All of the records must be given again exactly.
Extracted data section start
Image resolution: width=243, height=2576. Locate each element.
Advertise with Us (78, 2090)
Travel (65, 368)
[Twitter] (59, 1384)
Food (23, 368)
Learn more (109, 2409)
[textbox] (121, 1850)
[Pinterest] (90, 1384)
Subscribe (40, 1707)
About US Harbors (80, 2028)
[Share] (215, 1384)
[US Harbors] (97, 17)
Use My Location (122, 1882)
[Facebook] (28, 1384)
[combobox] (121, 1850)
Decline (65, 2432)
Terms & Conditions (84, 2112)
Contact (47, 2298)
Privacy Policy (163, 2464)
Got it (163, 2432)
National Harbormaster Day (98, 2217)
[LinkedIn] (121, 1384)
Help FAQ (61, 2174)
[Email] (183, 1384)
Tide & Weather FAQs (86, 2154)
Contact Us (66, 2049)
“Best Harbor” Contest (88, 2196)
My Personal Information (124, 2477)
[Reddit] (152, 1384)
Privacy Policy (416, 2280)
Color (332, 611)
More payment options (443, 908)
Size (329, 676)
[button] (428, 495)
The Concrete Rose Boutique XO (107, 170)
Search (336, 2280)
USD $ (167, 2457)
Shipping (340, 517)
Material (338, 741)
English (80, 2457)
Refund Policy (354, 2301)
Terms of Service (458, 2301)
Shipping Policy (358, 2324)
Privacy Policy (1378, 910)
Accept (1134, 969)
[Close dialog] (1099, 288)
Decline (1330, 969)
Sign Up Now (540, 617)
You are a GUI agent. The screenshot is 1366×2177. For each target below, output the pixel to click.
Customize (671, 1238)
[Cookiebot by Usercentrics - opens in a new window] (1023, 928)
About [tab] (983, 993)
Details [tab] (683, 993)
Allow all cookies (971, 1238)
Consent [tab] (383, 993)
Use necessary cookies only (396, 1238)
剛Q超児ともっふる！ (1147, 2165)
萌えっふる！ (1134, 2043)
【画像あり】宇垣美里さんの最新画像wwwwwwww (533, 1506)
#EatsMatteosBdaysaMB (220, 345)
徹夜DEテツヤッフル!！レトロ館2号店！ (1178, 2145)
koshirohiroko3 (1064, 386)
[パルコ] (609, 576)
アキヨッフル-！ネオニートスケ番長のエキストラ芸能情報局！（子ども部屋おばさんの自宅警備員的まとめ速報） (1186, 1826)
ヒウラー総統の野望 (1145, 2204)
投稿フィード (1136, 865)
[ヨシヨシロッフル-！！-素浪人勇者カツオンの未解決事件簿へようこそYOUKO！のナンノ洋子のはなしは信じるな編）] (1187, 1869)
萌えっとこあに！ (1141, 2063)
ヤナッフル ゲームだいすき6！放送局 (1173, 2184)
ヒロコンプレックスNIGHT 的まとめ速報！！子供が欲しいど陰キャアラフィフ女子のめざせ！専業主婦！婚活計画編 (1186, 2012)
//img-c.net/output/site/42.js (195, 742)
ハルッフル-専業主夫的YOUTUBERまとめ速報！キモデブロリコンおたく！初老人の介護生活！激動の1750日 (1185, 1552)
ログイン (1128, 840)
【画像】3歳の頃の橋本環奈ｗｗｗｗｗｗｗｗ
Extracted data section end
* Exercise answer
Image resolution: width=243, height=2576. Locate each element.
Advertise with Us (78, 2090)
Travel (65, 368)
[Twitter] (59, 1384)
Food (23, 368)
Learn more (109, 2409)
[textbox] (121, 1850)
[Pinterest] (90, 1384)
Subscribe (40, 1707)
About US Harbors (80, 2028)
[Share] (215, 1384)
[US Harbors] (97, 17)
Use My Location (122, 1882)
[Facebook] (28, 1384)
[combobox] (121, 1850)
Decline (65, 2432)
Terms & Conditions (84, 2112)
Contact (47, 2298)
Privacy Policy (163, 2464)
Got it (163, 2432)
National Harbormaster Day (98, 2217)
[LinkedIn] (121, 1384)
Help FAQ (61, 2174)
[Email] (183, 1384)
Tide & Weather FAQs (86, 2154)
Contact Us (66, 2049)
“Best Harbor” Contest (88, 2196)
My Personal Information (124, 2477)
[Reddit] (152, 1384)
Privacy Policy (416, 2280)
Color (332, 611)
More payment options (443, 908)
Size (329, 676)
[button] (428, 495)
The Concrete Rose Boutique XO (107, 170)
Search (336, 2280)
USD $ (167, 2457)
Shipping (340, 517)
Material (338, 741)
English (80, 2457)
Refund Policy (354, 2301)
Terms of Service (458, 2301)
Shipping Policy (358, 2324)
Privacy Policy (1378, 910)
Accept (1134, 969)
[Close dialog] (1099, 288)
Decline (1330, 969)
Sign Up Now (540, 617)
You are a GUI agent. The screenshot is 1366×2177. For each target below, output the pixel to click.
Customize (671, 1238)
[Cookiebot by Usercentrics - opens in a new window] (1023, 928)
About [tab] (983, 993)
Details [tab] (683, 993)
Allow all cookies (971, 1238)
Consent [tab] (383, 993)
Use necessary cookies only (396, 1238)
剛Q超児ともっふる！ (1147, 2165)
萌えっふる！ (1134, 2043)
【画像あり】宇垣美里さんの最新画像wwwwwwww (533, 1506)
#EatsMatteosBdaysaMB (220, 345)
徹夜DEテツヤッフル!！レトロ館2号店！ (1178, 2145)
koshirohiroko3 (1064, 386)
[パルコ] (609, 576)
アキヨッフル-！ネオニートスケ番長のエキストラ芸能情報局！（子ども部屋おばさんの自宅警備員的まとめ速報） (1186, 1826)
ヒウラー総統の野望 (1145, 2204)
投稿フィード (1136, 865)
[ヨシヨシロッフル-！！-素浪人勇者カツオンの未解決事件簿へようこそYOUKO！のナンノ洋子のはなしは信じるな編）] (1187, 1869)
萌えっとこあに！ (1141, 2063)
ヤナッフル ゲームだいすき6！放送局 (1173, 2184)
ヒロコンプレックスNIGHT 的まとめ速報！！子供が欲しいど陰キャアラフィフ女子のめざせ！専業主婦！婚活計画編 (1186, 2012)
//img-c.net/output/site/42.js (195, 742)
ハルッフル-専業主夫的YOUTUBERまとめ速報！キモデブロリコンおたく！初老人の介護生活！激動の1750日 (1185, 1552)
ログイン (1128, 840)
【画像】3歳の頃の橋本環奈ｗｗｗｗｗｗｗｗ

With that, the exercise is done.